» RECORDED INFORMATION:
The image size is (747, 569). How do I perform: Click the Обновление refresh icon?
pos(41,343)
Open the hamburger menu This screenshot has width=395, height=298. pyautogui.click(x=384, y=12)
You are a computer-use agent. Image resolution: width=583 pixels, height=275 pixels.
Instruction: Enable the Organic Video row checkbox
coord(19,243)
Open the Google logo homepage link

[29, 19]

==

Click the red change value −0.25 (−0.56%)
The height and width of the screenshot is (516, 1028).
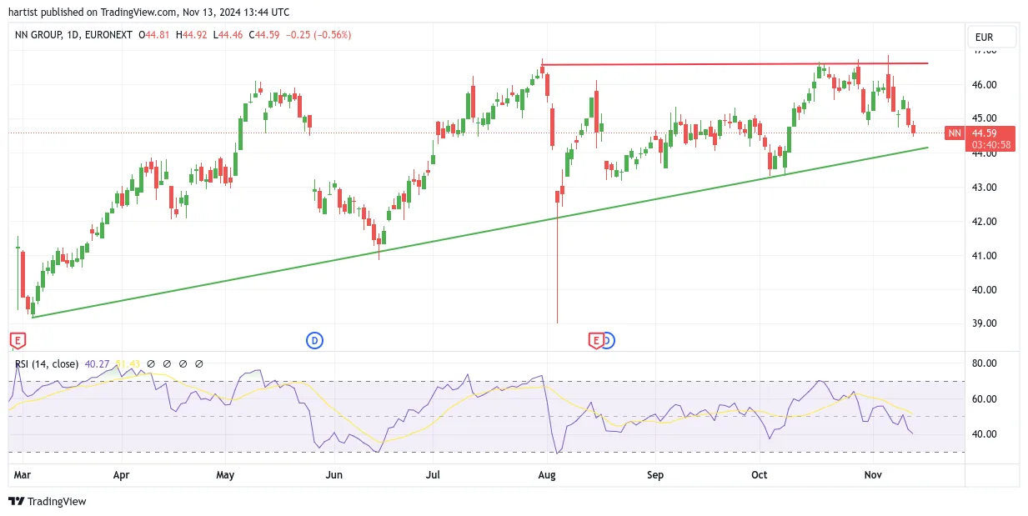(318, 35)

...

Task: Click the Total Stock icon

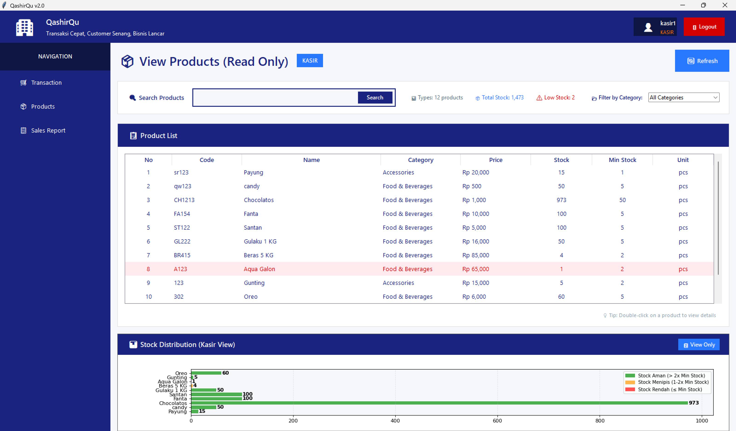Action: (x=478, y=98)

» TASK OBJECTIVE:
Gather every line of the records that contains the word "height" and copy each one in full. Case counts.

» OUTPUT OF THE EXERCISE:
Open the hamburger menu This screenshot has width=395, height=298. pyautogui.click(x=384, y=12)
You are a computer-use agent. Image resolution: width=583 pixels, height=275 pixels.
The height and width of the screenshot is (516, 1028).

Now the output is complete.